Glossary term

Union recycling capacity

A CRMA capacity metric for Union-based recycling operations that produce secondary raw materials from strategic raw-material waste streams.

1 official sourceSingle-source term

What does Union recycling capacity mean?

Union recycling capacity is a secondary-supply metric. It asks how much strategic raw material can be recovered from waste inside the Union, not whether a product contains recycled content or whether a recycler exists.

Source context

This page is anchored in CRMA Article 2, point 11. It covers recycling operations for strategic raw materials after re-processing, including the sorting and pre-treatment of waste and its processing into secondary raw materials, located in the Union.

Official definitions by source

EU Critical Raw Materials Act

Regulation (EU) 2024/1252 establishing a framework for ensuring a secure and sustainable supply of critical raw materials

an aggregate of the maximum annual production volume of recycling operations for strategic raw materials after re-processing, including the sorting and pre-treatment of waste, and its processing into secondary raw materials, located in the Union

CRMA Article 2 source-specific definition layer.
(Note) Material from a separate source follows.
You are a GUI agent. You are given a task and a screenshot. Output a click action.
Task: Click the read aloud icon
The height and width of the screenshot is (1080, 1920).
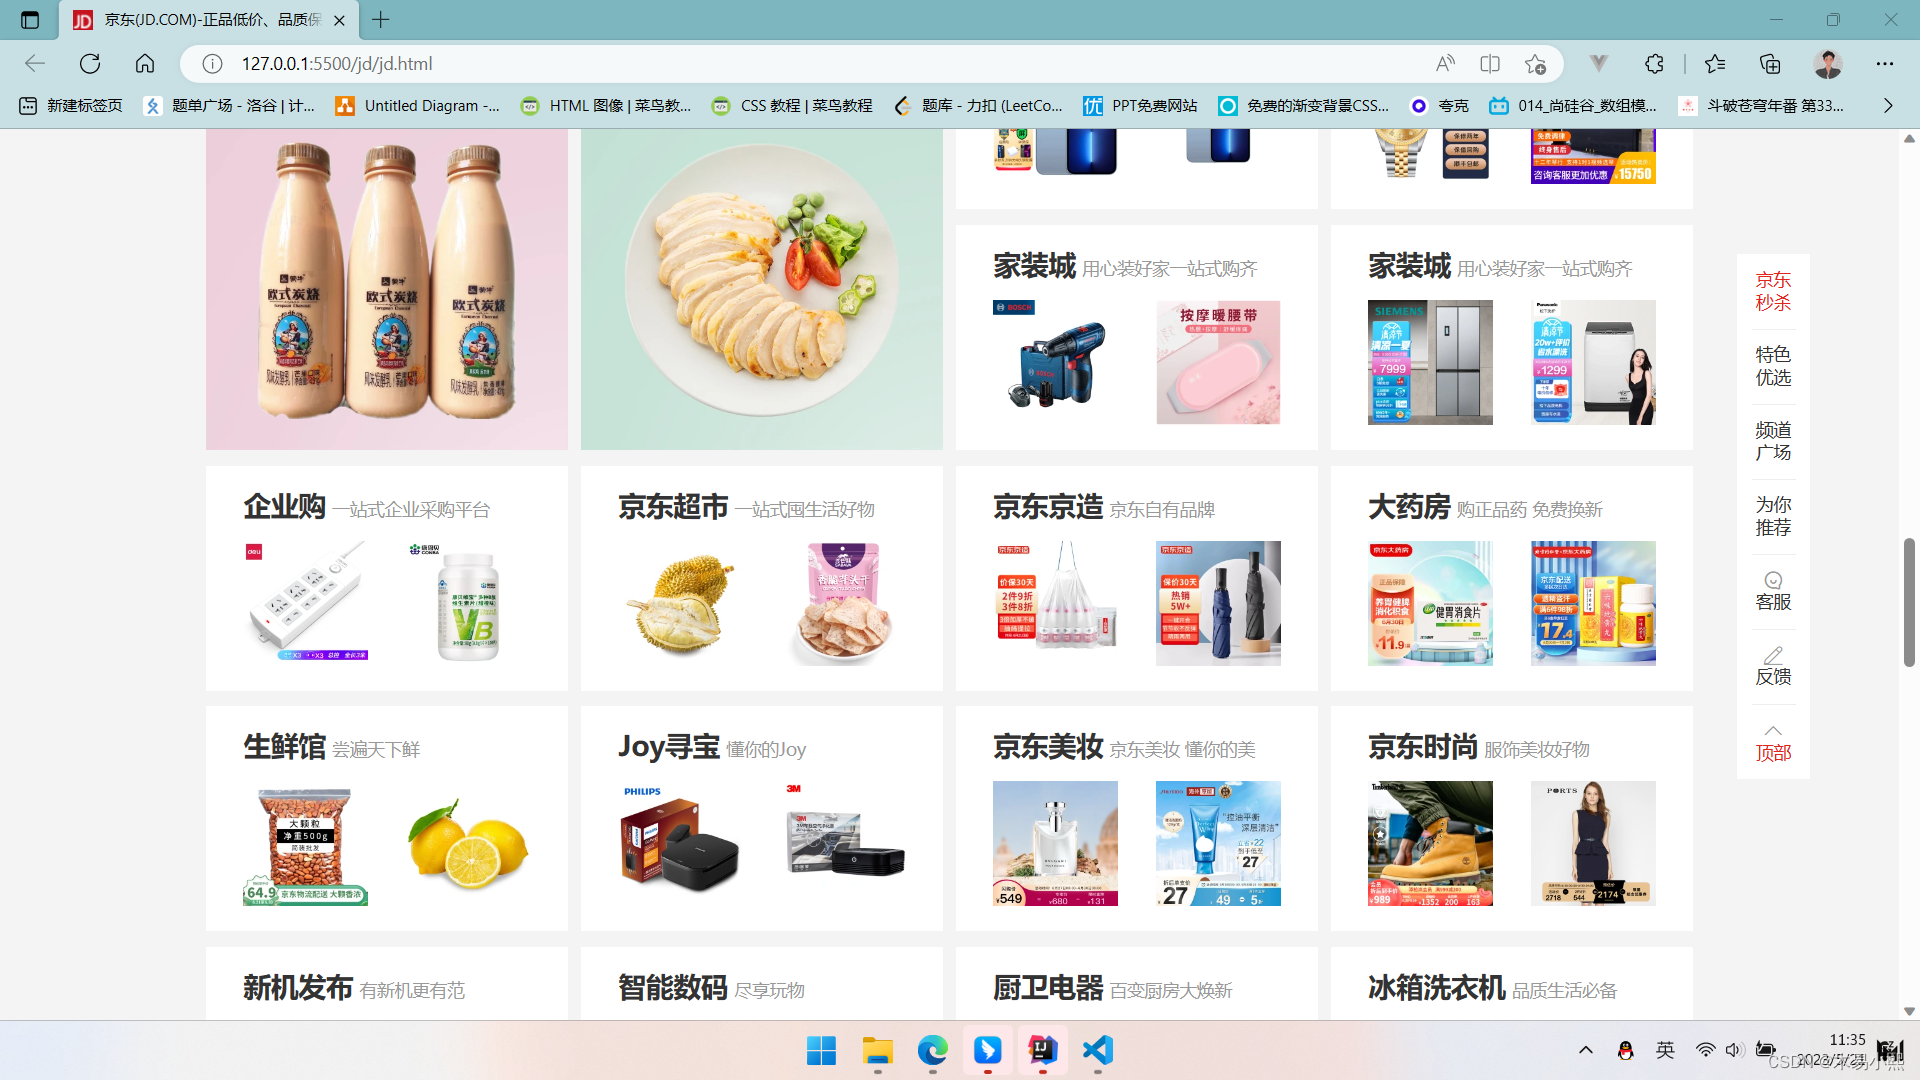tap(1445, 64)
Reference: Article 2, point 11

View official source

Definition status

Reviewed public draft page. Aligns with CRMA capacity/supply-chain policy: separates extraction, processing, recycling, demand baselines, material flows, exploration stages, and strategic-stock evidence.

Practical application

Implementation records should capture recycling facility, secondary raw material, input waste stream, capacity figure, annual output, operator, Member State, recovery technology, calculation basis, reporting year, and link to annual-consumption benchmark.

Minespider commentary

Union recycling capacity is the recycling-capacity control for CRMA evidence. It should connect waste streams, facilities, recovered materials, technology routes, annual volumes, and the 25% benchmark so secondary-supply claims are traceable to actual recovery capacity.

Common confusions

  • Confusing recycling capacity with recycled content in a downstream product.
  • Counting waste collection or sorting capacity as strategic-raw-material recycling capacity.
  • Using a facility name without input waste stream, recovered material, technology route, and annual capacity evidence.